# Parse the PDFs, make a vector database

In [4]:
import pdfplumber
from os import listdir
from os.path import isfile, join

In [None]:
folder_path = "./demo-pdfs/"

# for every file in the folder name, parse the pdf
pdfs = [ pdf for pdf in listdir(folder_path) if isfile(join(folder_path, pdf))]

# list of strings
text_chunks = []

for pdf_path in pdfs:
    with pdfplumber.open(folder_path + pdf_path) as pdf:
        for page in pdf.pages:
            page_text = page.extract_text()
            # split the page text into multiple chunks based on the \n line
            page_chunks = page_text.split(sep='\n')
            text_chunks.extend(page_chunks)

text_chunks

In [None]:
# take these chunks & convert them into a vector database using chromadb
import chromadb
from chromadb.utils import embedding_functions

CHROMA_VECTORS_PATH = "./chroma_vectors/"
DEMO_COLLECTION_NAME = "Demo-docs"

# What's the difference between Client() and PersistentClient()?
client = chromadb.PersistentClient(path=CHROMA_VECTORS_PATH)

# by default it uses the model all-MiniLM-L6-v2
embedding_fx = embedding_functions.DefaultEmbeddingFunction()

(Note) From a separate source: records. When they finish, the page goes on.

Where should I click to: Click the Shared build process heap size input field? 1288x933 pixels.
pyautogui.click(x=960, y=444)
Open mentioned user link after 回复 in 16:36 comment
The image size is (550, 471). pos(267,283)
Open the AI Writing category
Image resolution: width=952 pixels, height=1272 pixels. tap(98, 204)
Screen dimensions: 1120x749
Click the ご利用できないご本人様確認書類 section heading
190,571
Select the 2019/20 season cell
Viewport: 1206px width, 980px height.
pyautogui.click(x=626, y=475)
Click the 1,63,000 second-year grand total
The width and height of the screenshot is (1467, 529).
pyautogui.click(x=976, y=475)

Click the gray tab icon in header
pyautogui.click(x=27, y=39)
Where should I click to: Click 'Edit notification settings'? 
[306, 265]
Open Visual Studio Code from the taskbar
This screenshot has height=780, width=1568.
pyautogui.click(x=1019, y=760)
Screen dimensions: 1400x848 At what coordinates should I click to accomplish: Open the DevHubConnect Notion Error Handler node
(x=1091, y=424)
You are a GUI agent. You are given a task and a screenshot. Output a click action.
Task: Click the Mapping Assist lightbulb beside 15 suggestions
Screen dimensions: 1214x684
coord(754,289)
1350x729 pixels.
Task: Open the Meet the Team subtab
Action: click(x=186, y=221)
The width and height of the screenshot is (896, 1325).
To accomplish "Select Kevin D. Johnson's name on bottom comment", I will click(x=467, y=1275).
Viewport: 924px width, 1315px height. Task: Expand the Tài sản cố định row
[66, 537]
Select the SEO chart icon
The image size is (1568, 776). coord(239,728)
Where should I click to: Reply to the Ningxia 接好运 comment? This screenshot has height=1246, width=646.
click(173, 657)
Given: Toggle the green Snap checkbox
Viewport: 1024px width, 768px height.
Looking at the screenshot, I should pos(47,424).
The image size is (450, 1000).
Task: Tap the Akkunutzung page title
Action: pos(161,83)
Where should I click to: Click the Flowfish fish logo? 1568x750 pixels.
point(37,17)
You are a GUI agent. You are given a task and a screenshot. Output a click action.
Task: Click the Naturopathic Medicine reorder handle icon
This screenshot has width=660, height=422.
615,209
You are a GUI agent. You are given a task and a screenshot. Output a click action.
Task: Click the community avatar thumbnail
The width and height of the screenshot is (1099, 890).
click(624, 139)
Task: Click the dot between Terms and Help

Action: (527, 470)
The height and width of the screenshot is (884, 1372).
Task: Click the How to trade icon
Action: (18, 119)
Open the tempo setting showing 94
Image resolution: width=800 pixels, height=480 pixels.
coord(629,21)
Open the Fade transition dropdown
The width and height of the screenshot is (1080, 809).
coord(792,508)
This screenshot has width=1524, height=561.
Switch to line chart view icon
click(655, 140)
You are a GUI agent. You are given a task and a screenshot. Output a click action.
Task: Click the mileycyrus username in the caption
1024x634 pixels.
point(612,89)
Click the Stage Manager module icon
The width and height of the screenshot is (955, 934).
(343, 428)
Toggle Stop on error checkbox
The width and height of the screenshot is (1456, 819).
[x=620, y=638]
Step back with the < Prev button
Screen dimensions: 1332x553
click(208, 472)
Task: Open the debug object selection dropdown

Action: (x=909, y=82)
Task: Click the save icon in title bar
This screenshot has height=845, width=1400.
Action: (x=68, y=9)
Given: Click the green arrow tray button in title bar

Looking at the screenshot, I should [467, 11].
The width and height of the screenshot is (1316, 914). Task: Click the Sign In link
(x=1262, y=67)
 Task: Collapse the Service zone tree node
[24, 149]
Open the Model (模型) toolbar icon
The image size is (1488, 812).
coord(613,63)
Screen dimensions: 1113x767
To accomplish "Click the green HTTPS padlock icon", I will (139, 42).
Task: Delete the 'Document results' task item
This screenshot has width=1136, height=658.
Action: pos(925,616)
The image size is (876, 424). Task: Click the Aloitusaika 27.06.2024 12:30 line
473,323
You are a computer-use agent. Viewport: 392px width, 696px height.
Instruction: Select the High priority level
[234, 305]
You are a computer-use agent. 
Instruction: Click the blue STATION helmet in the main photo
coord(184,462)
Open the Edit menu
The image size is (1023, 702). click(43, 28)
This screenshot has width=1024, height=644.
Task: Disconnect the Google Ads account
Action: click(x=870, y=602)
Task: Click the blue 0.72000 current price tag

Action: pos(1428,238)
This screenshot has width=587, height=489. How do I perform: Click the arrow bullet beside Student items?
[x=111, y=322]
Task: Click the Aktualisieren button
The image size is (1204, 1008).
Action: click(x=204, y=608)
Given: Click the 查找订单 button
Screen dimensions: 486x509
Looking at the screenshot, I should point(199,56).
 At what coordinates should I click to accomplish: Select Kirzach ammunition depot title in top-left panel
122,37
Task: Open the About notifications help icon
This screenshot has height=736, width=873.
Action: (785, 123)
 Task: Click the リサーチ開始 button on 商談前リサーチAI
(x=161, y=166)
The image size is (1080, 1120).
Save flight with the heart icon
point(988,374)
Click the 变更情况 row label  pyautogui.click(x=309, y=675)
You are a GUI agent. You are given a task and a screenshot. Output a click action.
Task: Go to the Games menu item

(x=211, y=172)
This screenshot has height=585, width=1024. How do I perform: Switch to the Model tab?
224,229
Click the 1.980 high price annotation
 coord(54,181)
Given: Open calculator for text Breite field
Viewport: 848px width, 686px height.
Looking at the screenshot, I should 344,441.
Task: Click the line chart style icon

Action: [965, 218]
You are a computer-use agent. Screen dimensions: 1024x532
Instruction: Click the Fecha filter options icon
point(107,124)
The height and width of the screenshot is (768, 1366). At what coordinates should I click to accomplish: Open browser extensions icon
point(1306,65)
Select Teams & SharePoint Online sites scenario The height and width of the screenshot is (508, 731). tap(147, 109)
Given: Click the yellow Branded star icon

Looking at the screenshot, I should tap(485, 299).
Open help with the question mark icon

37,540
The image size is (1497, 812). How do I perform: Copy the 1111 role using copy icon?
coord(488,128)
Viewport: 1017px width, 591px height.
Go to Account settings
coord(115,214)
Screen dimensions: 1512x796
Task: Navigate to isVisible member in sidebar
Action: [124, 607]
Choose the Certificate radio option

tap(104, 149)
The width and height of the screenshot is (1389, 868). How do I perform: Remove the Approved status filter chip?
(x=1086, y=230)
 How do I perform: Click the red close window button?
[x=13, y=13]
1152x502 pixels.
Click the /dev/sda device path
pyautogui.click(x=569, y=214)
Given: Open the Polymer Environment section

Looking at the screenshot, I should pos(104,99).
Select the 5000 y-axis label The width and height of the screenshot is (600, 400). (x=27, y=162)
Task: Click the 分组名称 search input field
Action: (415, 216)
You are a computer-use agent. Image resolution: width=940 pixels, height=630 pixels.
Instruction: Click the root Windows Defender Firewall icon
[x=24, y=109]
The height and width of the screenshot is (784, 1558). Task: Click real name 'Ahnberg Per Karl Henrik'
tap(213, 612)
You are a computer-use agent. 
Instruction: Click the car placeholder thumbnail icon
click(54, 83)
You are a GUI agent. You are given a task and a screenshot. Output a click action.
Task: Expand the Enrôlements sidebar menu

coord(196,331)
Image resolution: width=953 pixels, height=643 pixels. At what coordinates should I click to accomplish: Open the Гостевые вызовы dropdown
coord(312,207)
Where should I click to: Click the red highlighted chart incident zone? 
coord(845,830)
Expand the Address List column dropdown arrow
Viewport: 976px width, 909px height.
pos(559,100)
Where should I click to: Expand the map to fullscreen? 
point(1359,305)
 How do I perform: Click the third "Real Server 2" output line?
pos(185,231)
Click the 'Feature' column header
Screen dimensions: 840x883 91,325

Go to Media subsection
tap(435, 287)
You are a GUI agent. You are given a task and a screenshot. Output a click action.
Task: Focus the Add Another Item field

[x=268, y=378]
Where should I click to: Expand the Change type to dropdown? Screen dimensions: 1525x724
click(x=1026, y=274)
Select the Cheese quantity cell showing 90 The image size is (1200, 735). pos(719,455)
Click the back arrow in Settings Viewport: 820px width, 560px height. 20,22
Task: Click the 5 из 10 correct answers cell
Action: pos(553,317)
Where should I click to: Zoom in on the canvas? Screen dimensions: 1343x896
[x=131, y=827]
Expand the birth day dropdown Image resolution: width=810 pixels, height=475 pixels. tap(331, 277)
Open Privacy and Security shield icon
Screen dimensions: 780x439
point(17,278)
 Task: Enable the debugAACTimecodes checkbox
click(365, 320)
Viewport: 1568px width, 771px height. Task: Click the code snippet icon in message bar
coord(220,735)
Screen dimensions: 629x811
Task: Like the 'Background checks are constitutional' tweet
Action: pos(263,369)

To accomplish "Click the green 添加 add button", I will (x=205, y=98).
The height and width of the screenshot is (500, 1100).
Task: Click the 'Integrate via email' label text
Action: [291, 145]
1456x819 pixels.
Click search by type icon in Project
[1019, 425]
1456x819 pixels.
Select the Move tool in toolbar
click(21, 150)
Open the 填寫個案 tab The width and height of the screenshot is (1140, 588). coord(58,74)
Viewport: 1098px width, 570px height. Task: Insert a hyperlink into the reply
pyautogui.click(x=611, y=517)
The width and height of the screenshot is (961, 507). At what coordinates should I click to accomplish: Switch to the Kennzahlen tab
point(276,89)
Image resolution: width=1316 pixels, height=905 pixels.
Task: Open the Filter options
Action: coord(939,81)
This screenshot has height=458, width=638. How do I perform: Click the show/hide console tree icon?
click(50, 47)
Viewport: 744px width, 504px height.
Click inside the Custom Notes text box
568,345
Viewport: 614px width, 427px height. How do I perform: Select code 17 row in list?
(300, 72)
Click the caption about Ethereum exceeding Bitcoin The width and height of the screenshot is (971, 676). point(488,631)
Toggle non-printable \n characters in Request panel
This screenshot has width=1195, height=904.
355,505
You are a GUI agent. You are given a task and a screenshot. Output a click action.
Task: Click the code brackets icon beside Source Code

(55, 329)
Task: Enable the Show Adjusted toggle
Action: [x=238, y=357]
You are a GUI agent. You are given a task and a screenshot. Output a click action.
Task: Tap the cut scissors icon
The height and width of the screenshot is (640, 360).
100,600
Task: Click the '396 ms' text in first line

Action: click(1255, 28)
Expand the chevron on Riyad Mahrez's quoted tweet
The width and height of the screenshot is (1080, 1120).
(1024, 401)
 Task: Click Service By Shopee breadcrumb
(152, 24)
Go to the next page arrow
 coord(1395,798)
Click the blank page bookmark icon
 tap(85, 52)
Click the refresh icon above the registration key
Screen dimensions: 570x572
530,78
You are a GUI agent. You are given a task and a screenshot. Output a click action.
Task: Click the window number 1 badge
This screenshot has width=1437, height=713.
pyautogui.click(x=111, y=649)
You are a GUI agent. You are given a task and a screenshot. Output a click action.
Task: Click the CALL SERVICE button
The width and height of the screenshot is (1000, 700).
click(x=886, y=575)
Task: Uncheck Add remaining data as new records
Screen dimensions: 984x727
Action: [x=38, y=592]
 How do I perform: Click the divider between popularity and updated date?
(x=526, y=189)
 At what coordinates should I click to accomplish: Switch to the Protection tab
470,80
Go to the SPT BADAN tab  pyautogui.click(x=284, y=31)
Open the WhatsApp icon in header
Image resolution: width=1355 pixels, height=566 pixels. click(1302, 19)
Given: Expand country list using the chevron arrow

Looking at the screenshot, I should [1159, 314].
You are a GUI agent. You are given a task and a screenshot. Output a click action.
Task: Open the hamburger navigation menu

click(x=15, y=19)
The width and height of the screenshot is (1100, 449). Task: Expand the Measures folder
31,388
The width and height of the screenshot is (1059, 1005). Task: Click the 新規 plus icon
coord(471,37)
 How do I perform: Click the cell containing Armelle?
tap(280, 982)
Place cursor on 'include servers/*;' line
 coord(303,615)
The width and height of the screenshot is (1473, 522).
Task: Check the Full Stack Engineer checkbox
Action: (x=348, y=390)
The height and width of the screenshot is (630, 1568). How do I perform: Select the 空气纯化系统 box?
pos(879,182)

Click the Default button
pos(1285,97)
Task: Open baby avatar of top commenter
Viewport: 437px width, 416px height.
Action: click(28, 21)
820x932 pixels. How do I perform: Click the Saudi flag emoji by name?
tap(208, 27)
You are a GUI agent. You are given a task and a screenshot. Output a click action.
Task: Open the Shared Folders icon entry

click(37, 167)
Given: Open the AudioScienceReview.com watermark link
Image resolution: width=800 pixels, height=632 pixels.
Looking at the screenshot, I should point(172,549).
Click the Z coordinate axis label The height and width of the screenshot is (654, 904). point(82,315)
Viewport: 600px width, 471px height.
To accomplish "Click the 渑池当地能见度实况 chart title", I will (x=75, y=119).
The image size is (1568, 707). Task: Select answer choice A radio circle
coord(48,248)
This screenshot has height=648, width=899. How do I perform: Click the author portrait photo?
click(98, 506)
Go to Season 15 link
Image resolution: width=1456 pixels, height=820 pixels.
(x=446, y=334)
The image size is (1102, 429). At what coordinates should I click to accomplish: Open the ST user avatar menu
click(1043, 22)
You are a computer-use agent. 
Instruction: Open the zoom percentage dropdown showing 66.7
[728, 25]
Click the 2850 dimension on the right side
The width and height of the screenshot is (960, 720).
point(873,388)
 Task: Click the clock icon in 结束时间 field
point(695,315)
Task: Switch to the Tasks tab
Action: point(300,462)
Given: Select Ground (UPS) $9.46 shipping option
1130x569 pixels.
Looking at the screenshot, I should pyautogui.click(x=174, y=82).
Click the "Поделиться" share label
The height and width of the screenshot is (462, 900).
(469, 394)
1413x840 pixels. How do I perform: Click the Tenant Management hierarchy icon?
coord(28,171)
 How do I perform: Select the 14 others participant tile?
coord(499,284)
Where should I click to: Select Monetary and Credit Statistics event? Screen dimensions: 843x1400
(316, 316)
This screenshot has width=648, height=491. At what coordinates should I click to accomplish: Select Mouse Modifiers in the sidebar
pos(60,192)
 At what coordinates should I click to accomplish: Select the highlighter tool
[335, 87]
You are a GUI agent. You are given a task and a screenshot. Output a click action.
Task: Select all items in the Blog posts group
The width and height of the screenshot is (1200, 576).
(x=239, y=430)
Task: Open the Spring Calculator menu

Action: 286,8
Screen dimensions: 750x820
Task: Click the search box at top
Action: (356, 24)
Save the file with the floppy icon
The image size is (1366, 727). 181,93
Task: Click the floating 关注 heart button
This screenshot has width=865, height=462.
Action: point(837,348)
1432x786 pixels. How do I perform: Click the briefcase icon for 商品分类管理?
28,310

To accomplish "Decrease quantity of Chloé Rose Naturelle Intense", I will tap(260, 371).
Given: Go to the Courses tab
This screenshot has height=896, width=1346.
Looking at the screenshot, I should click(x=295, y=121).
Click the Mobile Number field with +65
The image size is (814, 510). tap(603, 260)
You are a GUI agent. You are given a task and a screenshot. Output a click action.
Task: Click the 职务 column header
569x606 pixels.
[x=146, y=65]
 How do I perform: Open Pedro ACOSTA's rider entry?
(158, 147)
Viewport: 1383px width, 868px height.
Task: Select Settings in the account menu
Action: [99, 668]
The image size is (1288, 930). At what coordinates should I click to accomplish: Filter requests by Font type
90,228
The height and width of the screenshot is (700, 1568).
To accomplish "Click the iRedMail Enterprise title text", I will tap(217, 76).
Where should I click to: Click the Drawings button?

collection = client.create_collection(
    name = DEMO_COLLECTION_NAME,
    embedding_function=embedding_fx,
    get_or_create=True
)

# add the data that was parsed, generating a unique ID for each chunk
collection.add(
    documents=text_chunks,
    ids=[f"id{i}" for i in range(len(text_chunks))]
)


In [None]:
query_results = collection.query(
    query_texts=["What is the procedure?"],
    n_results=10,
)

query_results

# Open the model, run the query

# Cache the result for performance, store it into the same session based on the PDFs chosen

# Optional: add support to immediately load up PDF text

In [None]:
""" 
Flow of communication:
1. Ask to load up a particular PDF (or just ask for which PDFs are available)
2. Ask what page of the PDF (also provide how many pages there exist in the PDF)
3. Ask for summaries of a particular page in the PDF
4. Return the text of the PDF (scrolling element) - front end mostly
"""

# Optional: add database support

In [None]:
""" 
Flow of communication:
1. Ask to retrieve a particular table (based on ID/name) - front end
2. Retrieve the list of column names, return those
3. Input one entry at a time (listing out the different attributes) - front end
4. Delete previous entry/undo - front end/back end
"""